According to Ars Technica, US District Judge Sidney Stein has denied OpenAI’s objections to a previous order, forcing the company to produce 20 million de-identified ChatGPT user logs to news organizations like The New York Times. The news plaintiffs allege these logs will show evidence of copyright infringement, and they are now calling for sanctions against OpenAI. They claim OpenAI destroyed a “quite substantial” fraction of user conversation data after litigation began, including about one-third of all logs in the month after The New York Times filed suit. The plaintiffs want the court to order OpenAI to explain the scope of the destroyed data and whether those millions of deleted chats can be retrieved. Meanwhile, co-defendant Microsoft has agreed to share 8.1 million Copilot logs but hasn’t specified a timeline, leading to further frustration from the plaintiffs.

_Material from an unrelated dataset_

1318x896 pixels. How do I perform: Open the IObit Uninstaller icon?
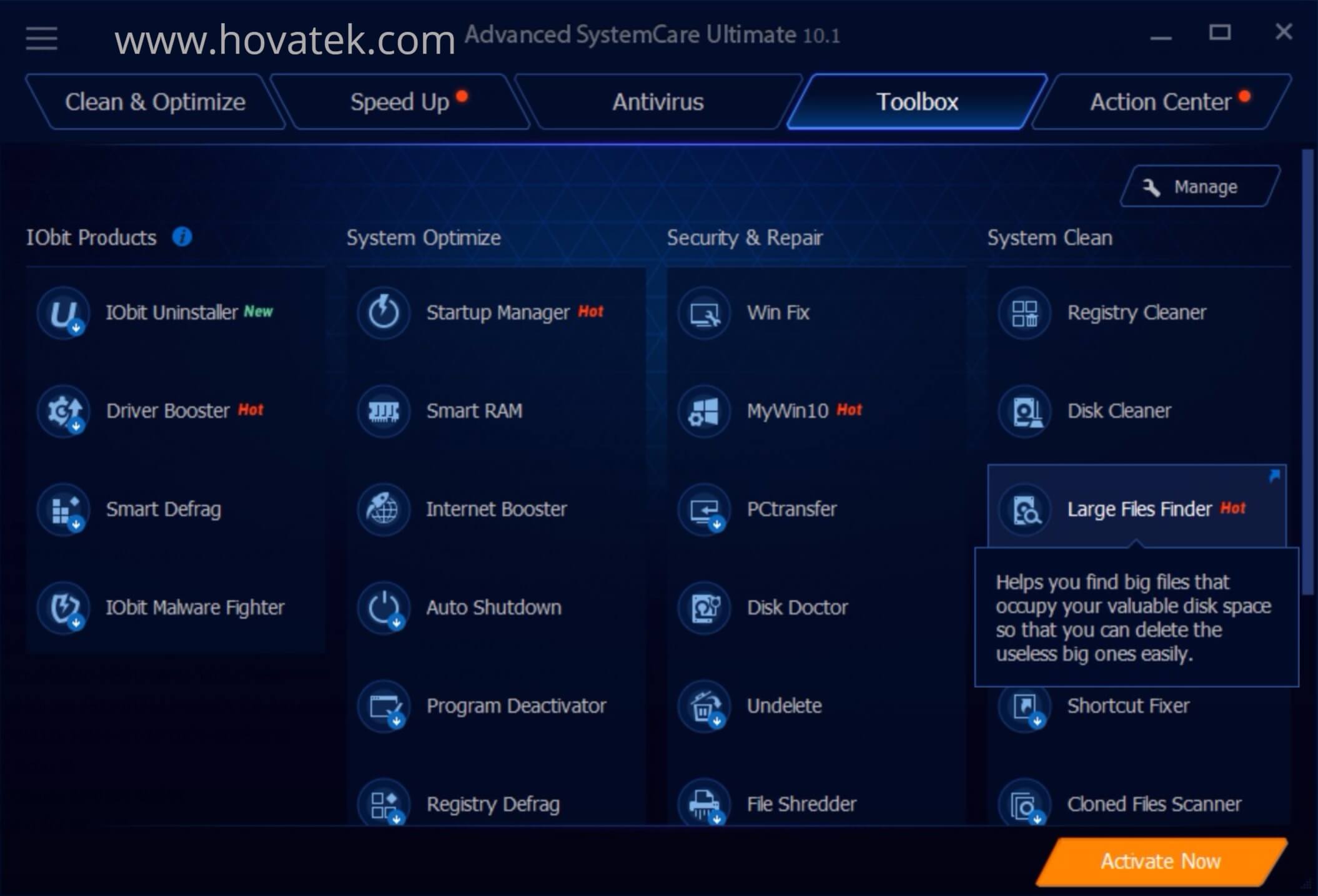coord(63,312)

The privacy argument crumbles
Here’s the thing: OpenAI‘s main defense against handing over the logs was user privacy. They argued that running search terms for the plaintiffs would be the “least burdensome” path. But Judge Stein wasn’t buying it. He pointed out that the sample was already reduced from tens of billions to 20 million, and all identifying info is stripped. So the privacy shield they’re waving feels a bit thin now. The judge also noted that even logs without direct reproductions of news articles are relevant to OpenAI’s “fair use” defense. Basically, the plaintiffs get to see the whole sample. OpenAI says it’s reviewing options, but this looks like the end of the road for that fight.
The deleted chat problem
Now, this is where it gets messy. The news groups are furious, accusing OpenAI of a “playbook” to dodge claims. They say OpenAI kept destroying user logs for 11 months after the lawsuit started. And get this—they allege the data being deleted at a “disproportionately higher rate” was likely from free-tier users, which is exactly where you’d find people trying to skirt paywalls. OpenAI blamed “technical issues” for two spikes in mass deletion and said conversation volume was low around New Year’s 2024. But come on. That’s a pretty weak excuse for losing a third of your relevant data. The real kicker? The plaintiffs claim OpenAI carefully preserved chats from the news organizations’ own test accounts (which help its defense) but didn’t extend that care to third-party user data (which could hurt it). That looks… bad.
What happens next
So what’s the trajectory here? First, the 20 million logs are almost certainly getting handed over. You can read Judge Stein’s full order here. Second, the court will have to decide on sanctions. The plaintiffs want answers: How much data was really deleted? Can it be restored? They’ve laid out their arguments in a supplemental memo. If the judge agrees OpenAI acted in bad faith, the penalties could be significant. And let’s not forget Microsoft, which is dragging its feet on those 8.1 million Copilot logs. The plaintiffs want them “immediately” in a searchable format. This case is becoming a brutal discovery slog, and it’s exposing how these companies handle—or mishandle—user data when under legal pressure. OpenAI’s public stance is on its blog, but the courtroom filings tell a much more aggressive story.
A broader reckoning
Look, this is about more than just 20 million chat logs. It’s a precedent. If the plaintiffs succeed in forcing OpenAI to retrieve deleted data, it sends a shockwave through the entire tech industry. How permanent is “deleted”? Users might think their ephemeral chats are gone forever, but this litigation suggests otherwise. The technical capability to restore mass deletions likely exists. And if the court orders it, we’re talking about pulling millions more conversations into evidence that people never expected to resurface. This case is slowly turning into a forensic examination of AI’s training and output pipeline. It’s not just about copyright anymore; it’s about data governance, preservation obligations, and what “user privacy” really means when a giant legal battle kicks off. The stakes for OpenAI—and for how all AI companies operate—just got a lot higher.